── DATA FOR ANALYSIS ──

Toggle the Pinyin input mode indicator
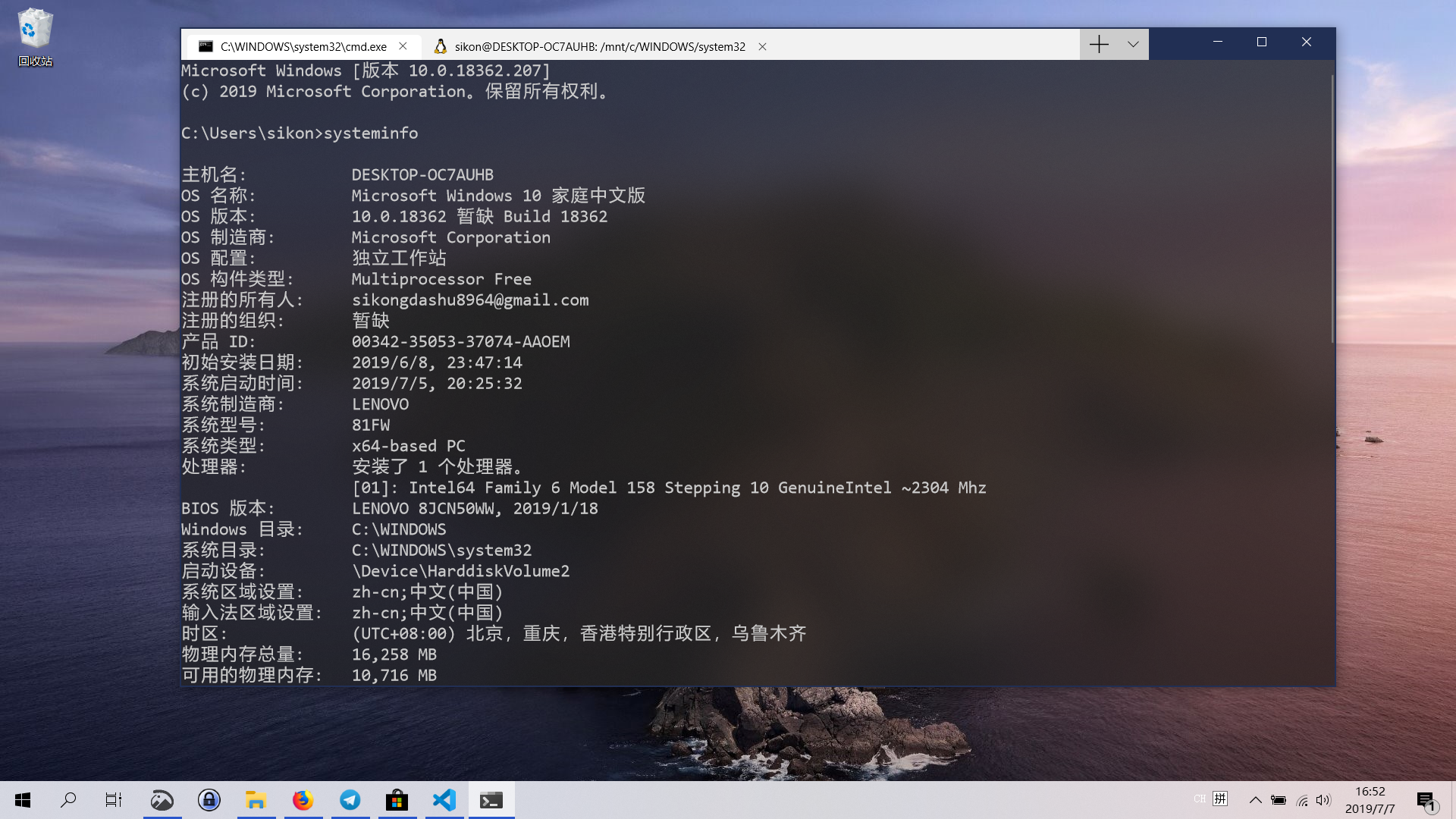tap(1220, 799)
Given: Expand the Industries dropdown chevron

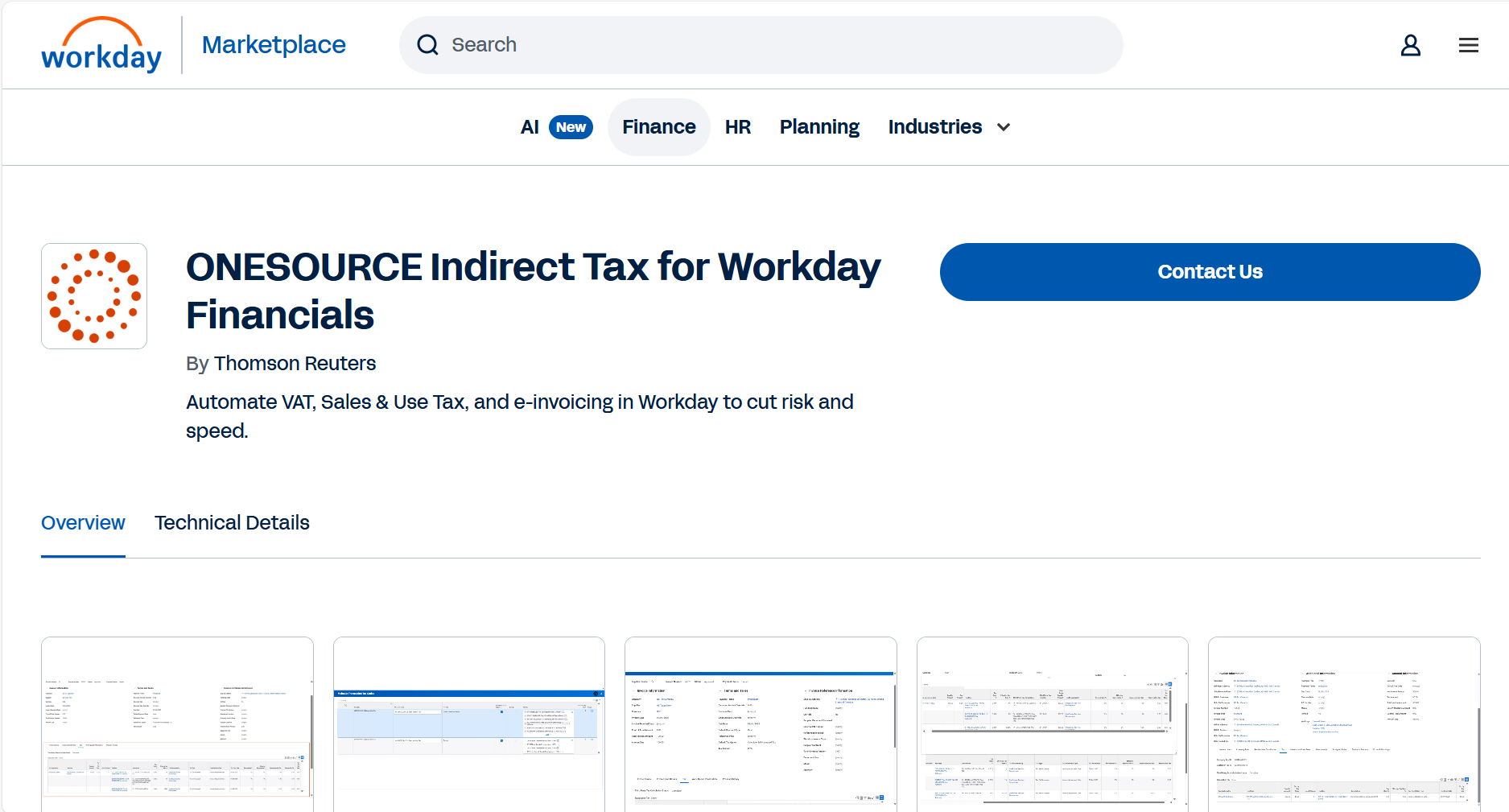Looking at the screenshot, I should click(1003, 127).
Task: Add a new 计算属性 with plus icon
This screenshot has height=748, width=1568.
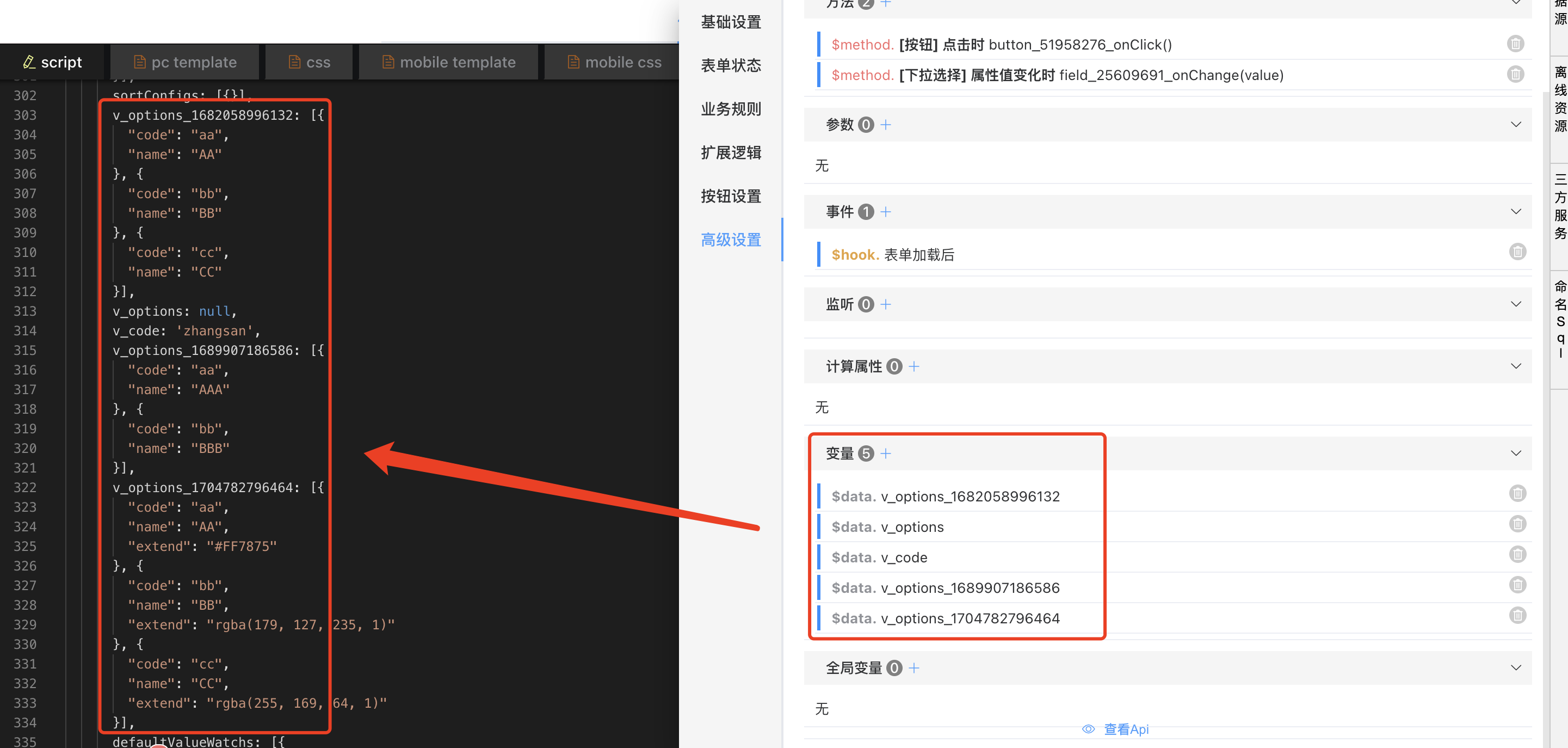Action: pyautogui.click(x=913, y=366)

───
── DATA FOR ANALYSIS ──

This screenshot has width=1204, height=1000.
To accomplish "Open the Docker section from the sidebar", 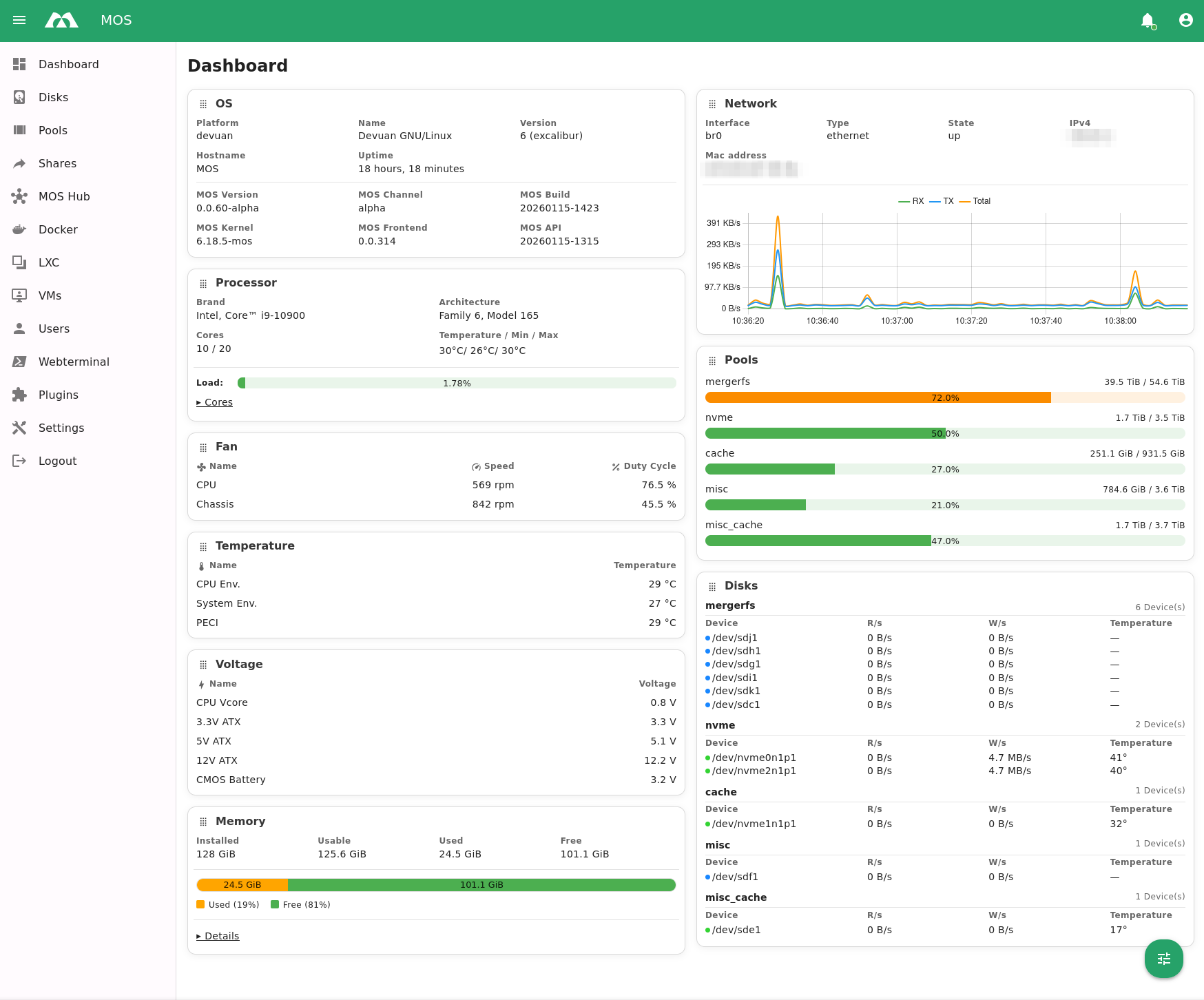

───

### INSTRUCTIONS FOR THE TASK
Copy only this from above: the line containing "This screenshot has width=1204, height=1000.", the line containing "the Docker section", and all lines between, printed exactly. Leave out the pictures.

### EXERCISE ANSWER
This screenshot has width=1204, height=1000.
To accomplish "Open the Docker section from the sidebar", 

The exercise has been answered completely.